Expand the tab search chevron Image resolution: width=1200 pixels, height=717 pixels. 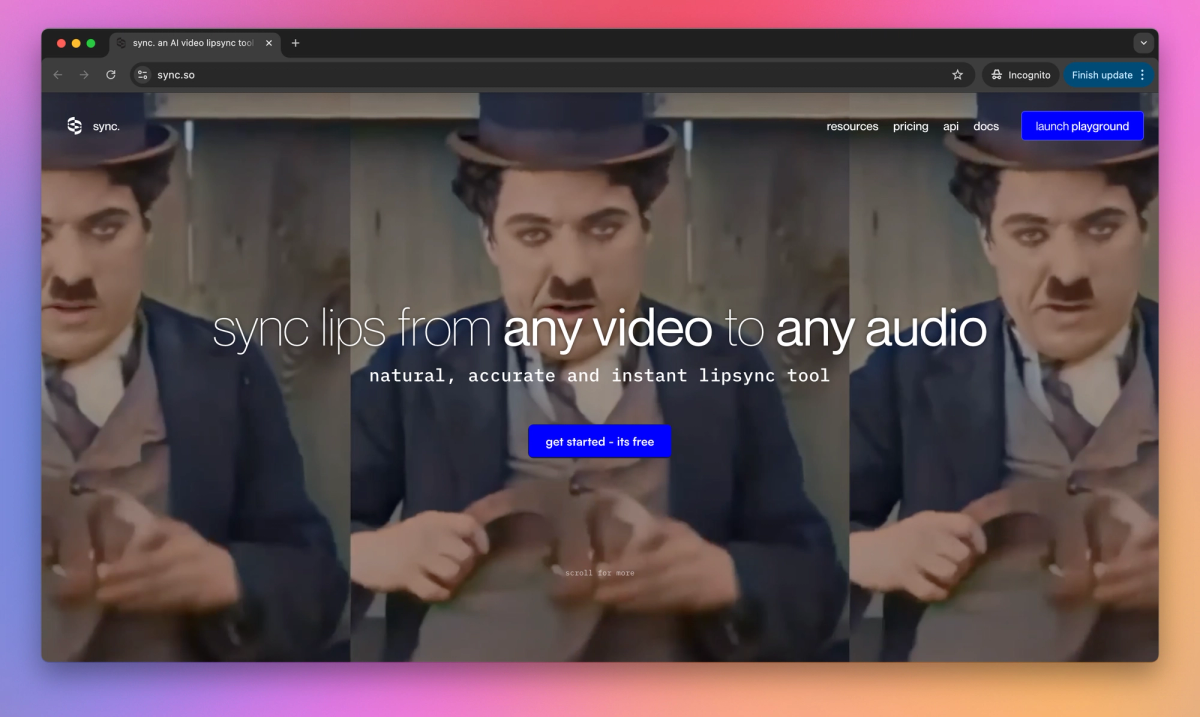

==

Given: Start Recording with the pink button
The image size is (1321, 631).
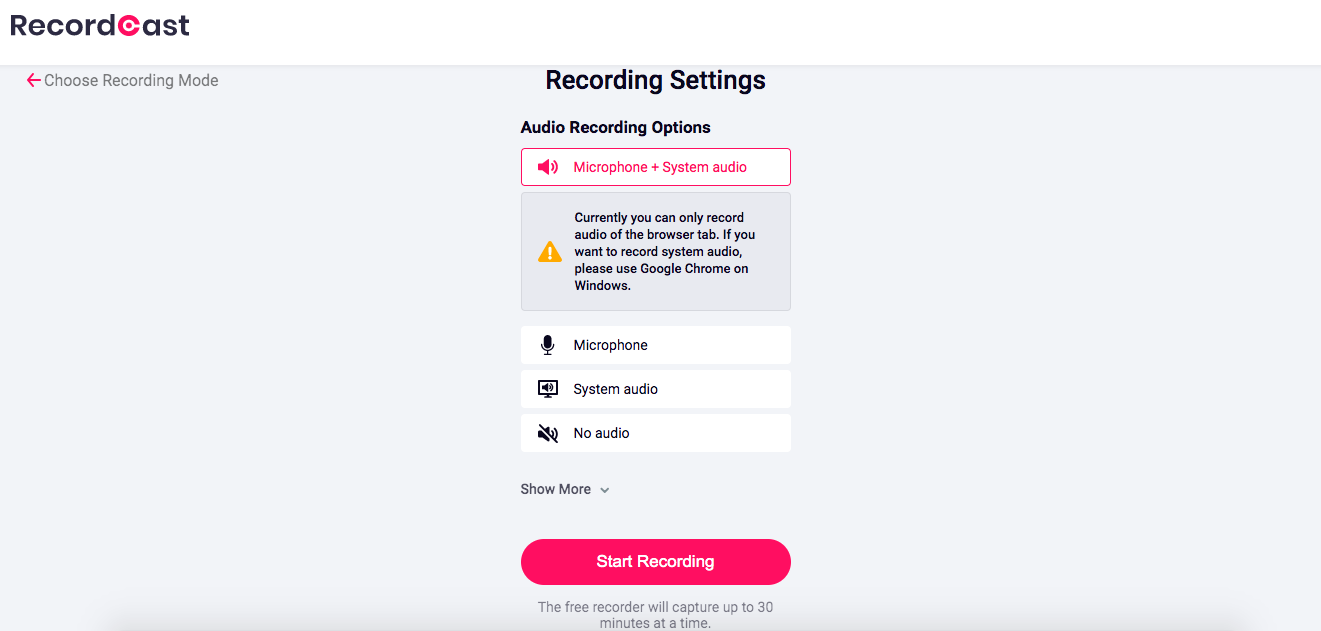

---

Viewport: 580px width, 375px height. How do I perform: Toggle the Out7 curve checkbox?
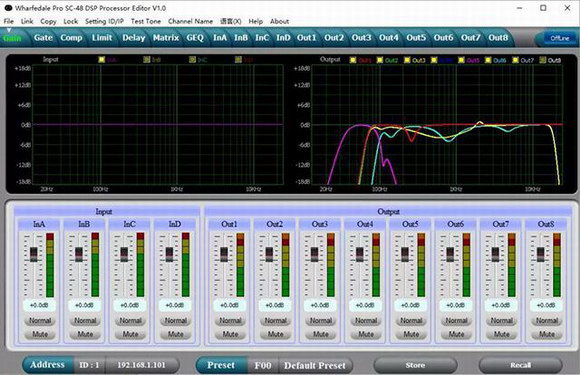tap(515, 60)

**Instructions to follow**
Repeat word for word the entries from the line containing "Given: Start Recording with the pink button" through the line containing "The image size is (1321, 631).", including both of those lines.

**Final result**
Given: Start Recording with the pink button
The image size is (1321, 631).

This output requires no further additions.